19th-century fort in Rabat, Malta

Fort Binġemma (formerly written as Fort Bin Jema or Fort Bengemma, Il-Fortizza ta' Binġemma) is a polygonal fort in the limits of Rabat, Malta. It was built between 1875 and 1878 by the British as part of the Victoria Lines. The fort was illegally occupied by the Buttigieg family from 2009 till 2025, who occasionally used it as a restaurant. In 2025 the family was evicted. It is set on a hill of around 180m (590 feet) above sea level. Before the building of the fort, there was a Roman village on the site.

==History==
Fort Binġemma was built by the British as part of the Victoria Lines, a line of fortifications along the northern part of Malta, dividing it from the more heavily populated south. It is one of three forts built along the lines, the other two being Fort Madalena and Fort Mosta.

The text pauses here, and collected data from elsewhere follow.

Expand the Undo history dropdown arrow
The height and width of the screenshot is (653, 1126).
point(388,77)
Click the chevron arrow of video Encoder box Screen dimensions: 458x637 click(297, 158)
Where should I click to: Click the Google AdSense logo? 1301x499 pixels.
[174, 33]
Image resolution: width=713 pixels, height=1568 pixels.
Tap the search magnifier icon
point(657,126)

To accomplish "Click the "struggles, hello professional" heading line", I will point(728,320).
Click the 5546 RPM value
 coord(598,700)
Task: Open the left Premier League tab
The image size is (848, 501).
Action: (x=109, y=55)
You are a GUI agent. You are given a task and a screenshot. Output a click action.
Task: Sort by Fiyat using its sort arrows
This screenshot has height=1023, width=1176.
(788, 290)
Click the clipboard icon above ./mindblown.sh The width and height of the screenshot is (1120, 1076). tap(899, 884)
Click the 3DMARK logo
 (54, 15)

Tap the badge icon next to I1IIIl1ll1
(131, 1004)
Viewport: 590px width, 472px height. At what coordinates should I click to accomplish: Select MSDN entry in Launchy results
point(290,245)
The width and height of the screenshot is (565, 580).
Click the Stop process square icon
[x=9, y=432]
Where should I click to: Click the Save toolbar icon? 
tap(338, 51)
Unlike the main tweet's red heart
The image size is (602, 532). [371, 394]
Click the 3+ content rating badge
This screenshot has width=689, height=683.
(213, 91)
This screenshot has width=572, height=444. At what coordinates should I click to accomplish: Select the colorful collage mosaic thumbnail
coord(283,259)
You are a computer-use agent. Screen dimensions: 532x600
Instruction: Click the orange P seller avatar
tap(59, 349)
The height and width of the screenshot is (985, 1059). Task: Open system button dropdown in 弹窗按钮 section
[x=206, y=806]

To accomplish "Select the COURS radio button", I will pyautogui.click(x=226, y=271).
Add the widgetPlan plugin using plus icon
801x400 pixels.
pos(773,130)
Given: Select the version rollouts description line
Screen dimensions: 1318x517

Fort Binġemma is located at the western extremity of the line, and was the first to be built, with construction taking place between 1875 and 1878. It has an irregular shape, and is protected by a cliff face to the north and a ditch to the south. It was armed with two 6-inch and one 9.2-inch breech-loading guns which had an arc of fire of 210 degrees, commanding the sea to the northwest and the ridges to the northeast.

Although the Victoria Lines were abandoned in 1907, Fort Binġemma, along with Fort Madalena, remained in use for coastal defence. From 1949 to about 1952, the fort was used to train Albanian insurgents fighting the communist regime in the Albanian Subversion. It later became a communications centre for the 235 Signal Squadron.

===Present day===
In 1981, the Government of Malta leased the fort to Gaetano Buttigieg for use as a pig farm. The lease expired in 1997, but it continued to be renewed annually until 2009. After the expiry of the lease, Buttigieg and his family continued to occupy the fort illegally, despite the government having the right to evict them. In 2011, he refused to let government officials enter the fort, which was guarded by an iron gate and dogs.

Illegal development took place within the fort in 2013. In 2015, it was revealed that the fort was occasionally being used as a restaurant, which is also illegal. It is also used for cows and animal farming.

Finally, in August of 2025 the Buttigieg family were evicted from the fort. The government has taken back full control of the fort and it is planned to be restored and be used as an astronomical center in the future.